TASK STATEMENT —
From the line containing "Open the dialog's vertical dots menu" to the final line of the entries, copy each line exactly. Pictures stay out.

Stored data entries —
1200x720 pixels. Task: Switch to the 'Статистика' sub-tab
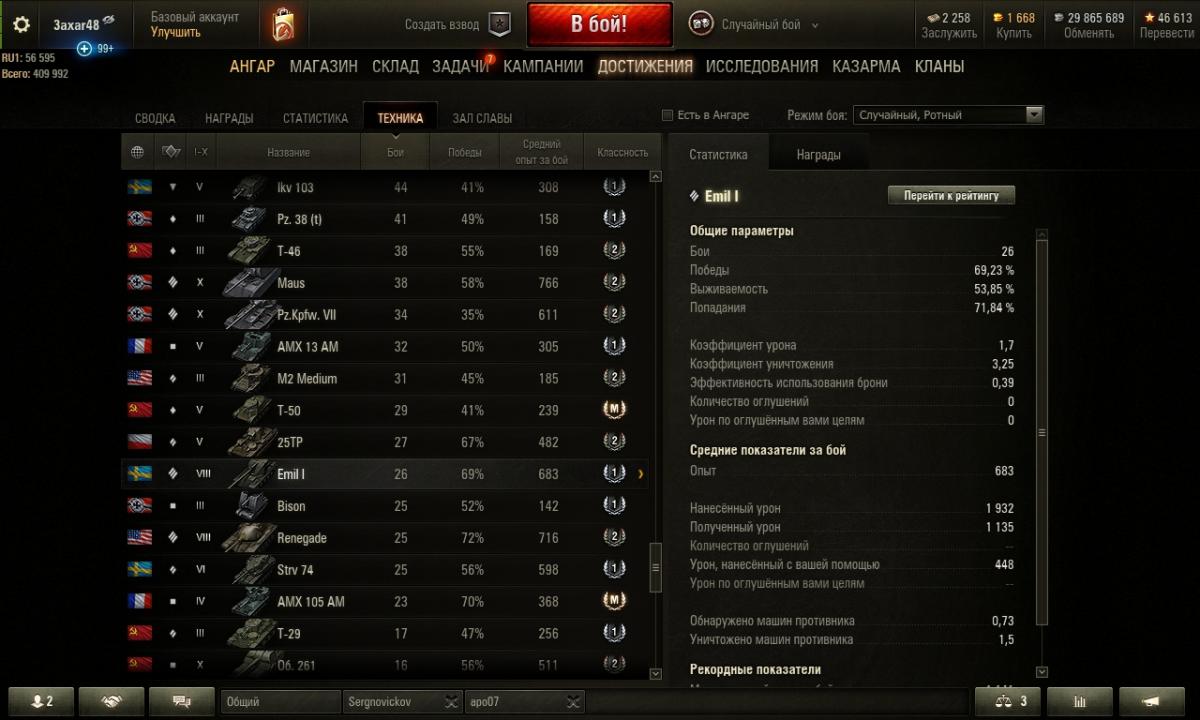click(x=718, y=155)
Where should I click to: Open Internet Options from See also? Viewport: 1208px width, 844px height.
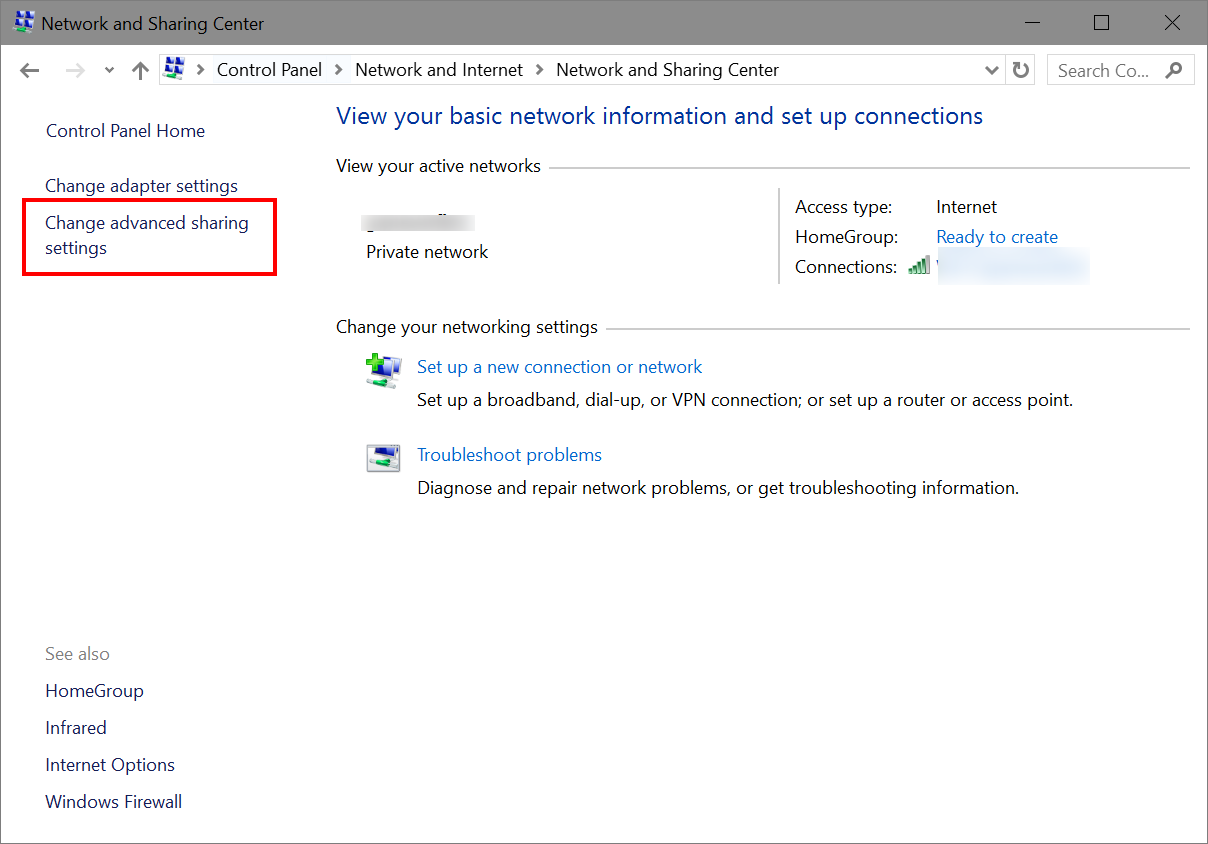coord(110,764)
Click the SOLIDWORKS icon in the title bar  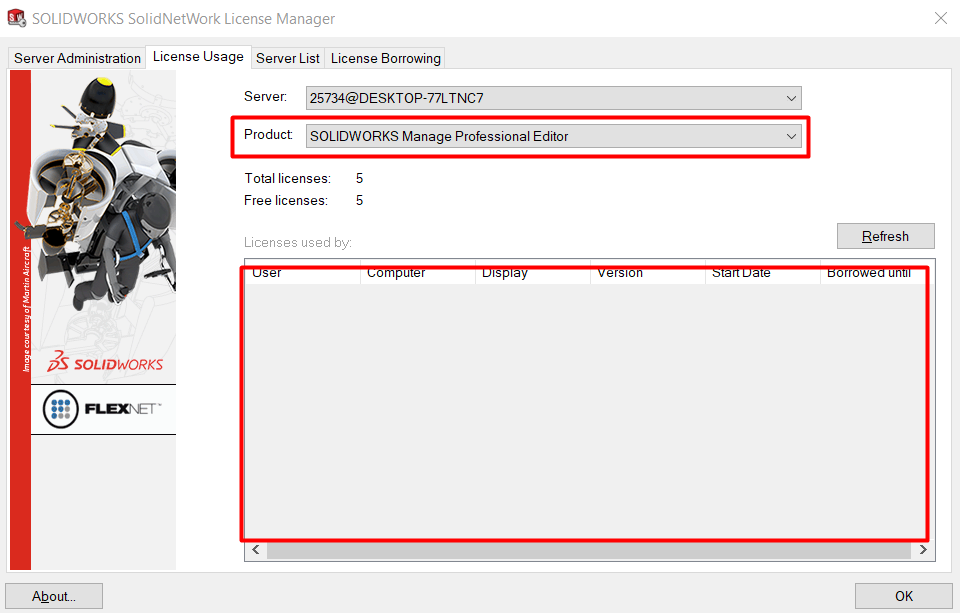coord(17,18)
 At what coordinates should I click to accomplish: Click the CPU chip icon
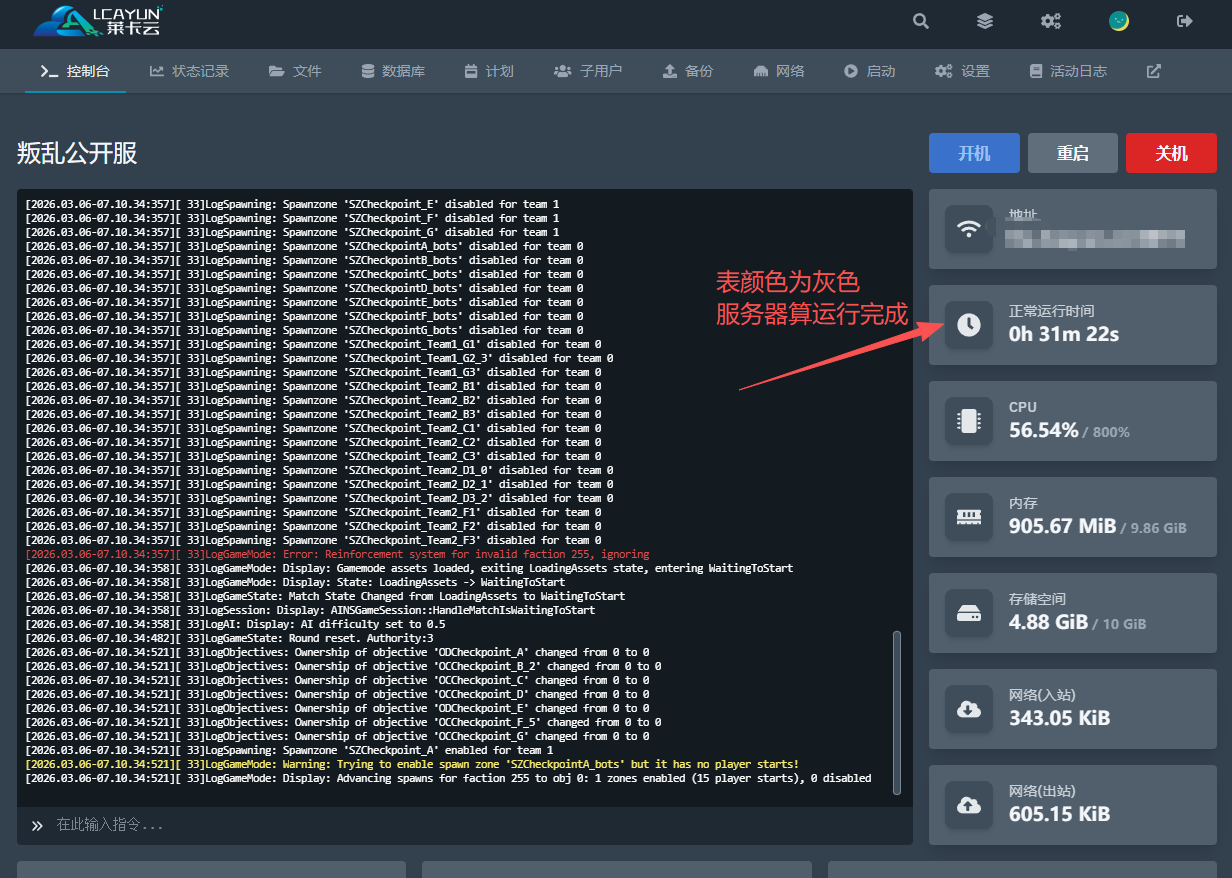[x=969, y=421]
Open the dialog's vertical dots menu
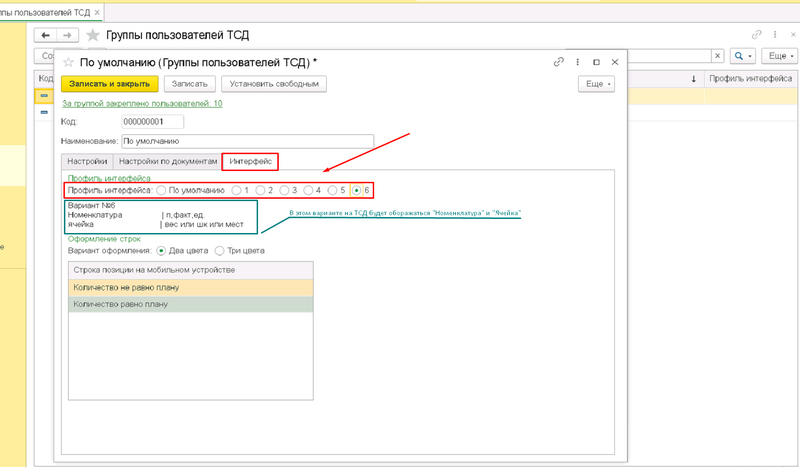The width and height of the screenshot is (800, 467). (x=577, y=62)
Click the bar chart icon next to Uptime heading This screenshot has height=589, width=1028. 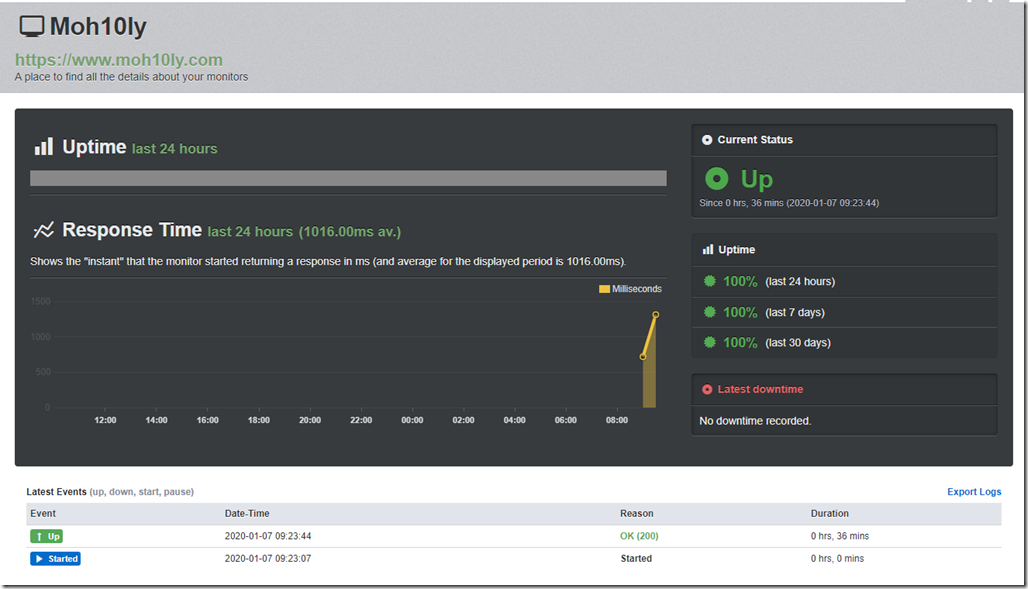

TASK ANSWER —
Open the dialog's vertical dots menu
The width and height of the screenshot is (800, 467). (x=577, y=62)
Click the bar chart icon next to Uptime heading This screenshot has height=589, width=1028. 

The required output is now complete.